実際に低設定においてRX 550が勝てたのは「Battlefield 1」のみで、それ以外のタイトルでは全てGT 1030がRX 550よりも高いフレームレートを叩き出した。性能重視なら本当にGT 1030で良いだろう。
「RX 550」は価格面でもアドバンテージを抱える
2GB版なら、RX 550もGT 1030も同様に「79ドル」で購入可能。しかし、国内の場合はRX 550の方がかなり割高な価格設定になっていて、せっかくのコストパフォーマンスが台無しになっているんです。
- GT 1030:8000円前後
- RX 550:11000円前後
こういう事情もあって、尚更「GT 1030」の方が選択肢として魅力的になってしまっている。11000円出すなら、あと2000円追加して「RX 460」や「GT 1050」に手が届くからねぇ。
「GT 1030」の悩ましいところ…
一方で、GT 1030もある欠点を抱えている。予算厳守と決めている人なら問題にはならないだろうが、「あと少し出せば、一気に性能が伸びるのか…」と考えてしまう人には悩ましいところです。
PlayerUnknown’s BattleGrounds / フルHD(1920×1080) – 中間設定
これを見ての通り、GT 1030からワンランク上のGTX 1050にするだけで平均23fpsが一気に平均48.9fpsまで改善する。50%くらいの追加コストに対して、性能は倍以上に伸びているのである。
Amazon最安値 / 平均フレームレート = 性能あたりコスト
そこで、Amazonでの最安値を、PUBG(中間設定)の平均フレームレートで割り算し、性能あたりのコストを出してみた。数値が低いGPUほどコスパに優れていることを示します。
「GTX 1050」と「GTX 1050 Ti」はほぼ拮抗しており、「GT 1030」はやや割高な状態ですね。しかもGTX 1050以上になればNVENCも使用可能になるので、GPUエンコードを考えている人にとっても最適だ。
まとめ
「GT 1030とRX 550のどちらが良いのか?」という戦いになれば、GT 1030で問題ないという結論です。
- ローエンドGPUが好きな人
- GT 730から乗り換えたい人
- グラボには絶対1万円以上は出せない人
こういう人にとって、GT 1030は最良の選択肢と言える。
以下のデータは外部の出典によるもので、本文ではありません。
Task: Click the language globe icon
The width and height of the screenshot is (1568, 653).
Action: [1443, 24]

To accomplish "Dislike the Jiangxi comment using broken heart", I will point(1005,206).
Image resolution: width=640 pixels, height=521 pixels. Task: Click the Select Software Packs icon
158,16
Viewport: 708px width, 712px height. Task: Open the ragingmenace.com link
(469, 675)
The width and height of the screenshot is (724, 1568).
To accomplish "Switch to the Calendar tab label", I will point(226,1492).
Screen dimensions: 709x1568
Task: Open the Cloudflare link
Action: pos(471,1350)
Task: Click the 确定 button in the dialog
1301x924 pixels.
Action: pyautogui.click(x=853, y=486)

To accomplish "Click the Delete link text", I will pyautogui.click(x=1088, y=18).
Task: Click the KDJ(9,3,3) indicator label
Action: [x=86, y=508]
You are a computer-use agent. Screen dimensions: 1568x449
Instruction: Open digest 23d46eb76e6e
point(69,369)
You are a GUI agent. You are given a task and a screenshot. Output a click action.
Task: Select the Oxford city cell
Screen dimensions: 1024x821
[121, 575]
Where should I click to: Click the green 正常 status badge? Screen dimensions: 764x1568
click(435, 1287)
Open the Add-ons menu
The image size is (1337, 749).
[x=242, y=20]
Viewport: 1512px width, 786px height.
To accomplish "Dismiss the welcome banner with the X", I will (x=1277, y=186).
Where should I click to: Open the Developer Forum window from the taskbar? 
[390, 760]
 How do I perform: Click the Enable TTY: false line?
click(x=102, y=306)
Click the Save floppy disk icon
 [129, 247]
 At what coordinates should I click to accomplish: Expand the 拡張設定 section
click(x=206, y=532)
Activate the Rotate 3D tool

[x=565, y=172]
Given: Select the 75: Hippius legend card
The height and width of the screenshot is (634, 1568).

GT 1030は1万円以下のGPUとしては最高の性能(2017年時点)を持っていますから。
- NVENCを使いたい
- 重量級タイトルをプレイしたい
- 多少予算はオーバーしてもいいから、性能を重視したい
逆にこういう人にとってはGT 1030は悩ましいライン。かなり確率でGTX 1050 ~ GTX 1050 Tiなどを検討した方が、QOLは高いと思われます。
オススメなGT 1030搭載ボード
ASUS NVIDIA GT1030搭載ビデオカード GT1030-SL-2G-BRK
GT 730と同じく、やはり王道はASUSが製造しているファンレスモデルだ。高負荷時(PUBGなど)には温度が80度近くまで上昇するが、音はビックリするくらい静か(ファンレスだからね)。
特にハードなゲーミングをするつもりは無い、という人ならASUSのファンレスモデルで問題ない。
無難にしっかり冷えるモノが良いなら、シングルファン搭載のMSI製GT 1030がオススメ。
GT 1030搭載BTO

「GT 1030が搭載されている安価なPCってあります?」という人には、ドスパラが売ってる「Magnate IC」がコスパ良好でオススメ。
一応、パソコン工房とマウスコンピューターでも似たような構成を探したんですが、そもそもGT 1030搭載BTOが無かったり、あるけれどSSDにカスタマイズする差額が大きすぎるなど問題が多かった。
「Magnate IC」だと、「HDD 500GB → SSD 120GB」と「メモリ 4GB → メモリ 8GB」を施しても価格が1万円以上変化しなかったので、一番コスパは良いですね。
以上「ローエンドGPU対決、GT 1030とRX 550はどちらが買いか?」について解説しました。